Defesa aponta possível insanidade; processo fica suspenso e futuro do réu depende de novo laudo
O julgamento de Vitor Gonçalves Mattos, 28 anos, sofreu um novo revés nesta quinta-feira (4). A defesa solicitou que o réu passe por um exame de insanidade mental, interrompendo a análise do caso e suspendendo o processo até a conclusão do laudo. Com isso, a definição sobre um possível júri popular permanece indefinida.

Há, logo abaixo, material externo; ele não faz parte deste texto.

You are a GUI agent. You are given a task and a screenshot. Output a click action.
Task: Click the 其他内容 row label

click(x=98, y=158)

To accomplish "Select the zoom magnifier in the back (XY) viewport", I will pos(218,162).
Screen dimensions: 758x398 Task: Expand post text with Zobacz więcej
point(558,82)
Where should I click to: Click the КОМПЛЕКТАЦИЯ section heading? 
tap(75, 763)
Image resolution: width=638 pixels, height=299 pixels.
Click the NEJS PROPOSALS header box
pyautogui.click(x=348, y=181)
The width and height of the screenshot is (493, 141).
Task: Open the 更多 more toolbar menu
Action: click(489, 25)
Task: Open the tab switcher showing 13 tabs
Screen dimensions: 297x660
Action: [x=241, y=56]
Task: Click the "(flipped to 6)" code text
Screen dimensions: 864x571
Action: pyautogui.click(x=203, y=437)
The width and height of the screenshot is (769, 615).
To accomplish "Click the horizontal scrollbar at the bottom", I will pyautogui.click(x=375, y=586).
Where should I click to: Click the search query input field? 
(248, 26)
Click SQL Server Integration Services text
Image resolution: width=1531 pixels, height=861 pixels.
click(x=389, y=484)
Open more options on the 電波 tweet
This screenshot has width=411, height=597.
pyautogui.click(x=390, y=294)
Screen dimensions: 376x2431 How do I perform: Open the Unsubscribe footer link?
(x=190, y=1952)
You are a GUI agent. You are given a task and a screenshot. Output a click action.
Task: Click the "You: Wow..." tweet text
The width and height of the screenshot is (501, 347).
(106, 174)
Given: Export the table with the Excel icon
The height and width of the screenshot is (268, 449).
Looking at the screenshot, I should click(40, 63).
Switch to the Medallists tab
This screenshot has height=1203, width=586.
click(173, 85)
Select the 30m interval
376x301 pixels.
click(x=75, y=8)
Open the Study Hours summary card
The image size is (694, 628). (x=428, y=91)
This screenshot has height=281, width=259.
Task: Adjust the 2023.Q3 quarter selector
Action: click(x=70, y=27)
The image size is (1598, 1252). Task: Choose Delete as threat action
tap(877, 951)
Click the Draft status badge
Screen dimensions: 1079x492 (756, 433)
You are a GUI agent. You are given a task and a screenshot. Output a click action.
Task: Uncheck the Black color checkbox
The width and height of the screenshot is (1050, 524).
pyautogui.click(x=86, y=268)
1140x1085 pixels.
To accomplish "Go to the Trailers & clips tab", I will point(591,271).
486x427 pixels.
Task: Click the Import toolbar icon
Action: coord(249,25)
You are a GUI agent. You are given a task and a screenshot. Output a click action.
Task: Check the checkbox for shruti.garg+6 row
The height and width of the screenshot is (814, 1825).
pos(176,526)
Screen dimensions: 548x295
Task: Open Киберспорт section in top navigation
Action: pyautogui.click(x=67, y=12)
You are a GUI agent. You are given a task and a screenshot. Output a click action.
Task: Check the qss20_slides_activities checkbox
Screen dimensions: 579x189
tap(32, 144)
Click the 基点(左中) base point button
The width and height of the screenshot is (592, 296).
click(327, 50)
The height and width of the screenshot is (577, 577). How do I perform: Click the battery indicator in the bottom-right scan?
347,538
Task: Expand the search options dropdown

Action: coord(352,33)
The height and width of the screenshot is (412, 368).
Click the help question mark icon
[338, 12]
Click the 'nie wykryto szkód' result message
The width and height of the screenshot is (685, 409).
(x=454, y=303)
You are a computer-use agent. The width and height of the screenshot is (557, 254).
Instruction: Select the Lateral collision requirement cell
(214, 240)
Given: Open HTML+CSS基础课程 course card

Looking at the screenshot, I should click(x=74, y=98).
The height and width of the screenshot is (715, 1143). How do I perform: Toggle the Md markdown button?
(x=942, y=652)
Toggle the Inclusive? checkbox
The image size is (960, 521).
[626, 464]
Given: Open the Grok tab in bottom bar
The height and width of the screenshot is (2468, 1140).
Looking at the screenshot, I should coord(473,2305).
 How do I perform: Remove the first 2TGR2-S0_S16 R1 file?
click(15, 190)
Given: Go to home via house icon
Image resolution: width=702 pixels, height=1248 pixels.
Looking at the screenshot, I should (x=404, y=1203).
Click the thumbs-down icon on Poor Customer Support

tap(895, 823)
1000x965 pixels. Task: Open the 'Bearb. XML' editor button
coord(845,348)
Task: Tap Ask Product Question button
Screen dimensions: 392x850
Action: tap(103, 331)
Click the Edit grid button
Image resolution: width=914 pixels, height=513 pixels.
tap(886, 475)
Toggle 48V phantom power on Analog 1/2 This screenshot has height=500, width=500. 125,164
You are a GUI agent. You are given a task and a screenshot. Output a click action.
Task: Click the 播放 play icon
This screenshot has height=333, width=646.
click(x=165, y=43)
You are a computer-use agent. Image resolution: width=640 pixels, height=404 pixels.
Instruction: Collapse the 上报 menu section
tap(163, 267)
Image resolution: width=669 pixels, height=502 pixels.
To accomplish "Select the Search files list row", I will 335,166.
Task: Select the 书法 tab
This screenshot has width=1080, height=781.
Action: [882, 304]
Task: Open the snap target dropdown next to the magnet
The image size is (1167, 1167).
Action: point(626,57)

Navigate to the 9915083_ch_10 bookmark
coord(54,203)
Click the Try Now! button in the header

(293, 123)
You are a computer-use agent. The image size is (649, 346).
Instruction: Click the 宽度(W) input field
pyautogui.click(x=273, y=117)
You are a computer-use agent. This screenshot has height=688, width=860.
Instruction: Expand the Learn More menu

Uma nova audiência será marcada exclusivamente para o interrogatório de Vitor. Somente após essa etapa o juiz Danilo Borges decidirá o rumo do processo, que pode seguir para julgamento pelo Tribunal do Júri. O resultado do exame será determinante: dependendo da avaliação psiquiátrica, o acusado poderá ser transferido para uma unidade prisional especializada ou cumprir pena em presídio comum.
O crime na Orla Bardot
O caso ocorreu em 20 de julho, na Orla Bardot, em Armação dos Búzios. A vítima, Carlos Alberto Machado Ribeiro, 59 anos, trabalhava como segurança em uma boate quando foi atacada com um golpe de faca no pescoço. A investigação aponta que o crime teria sido motivado pela suposição de que Carlos teria repreendido o réu por empinar uma moto na via.
Durante a primeira audiência, colegas de trabalho descreveram Carlos como um profissional tranquilo, sempre disposto a solucionar conflitos de forma pacífica. Ele deixou esposa e dois filhos, que acompanham o caso em busca de justiça.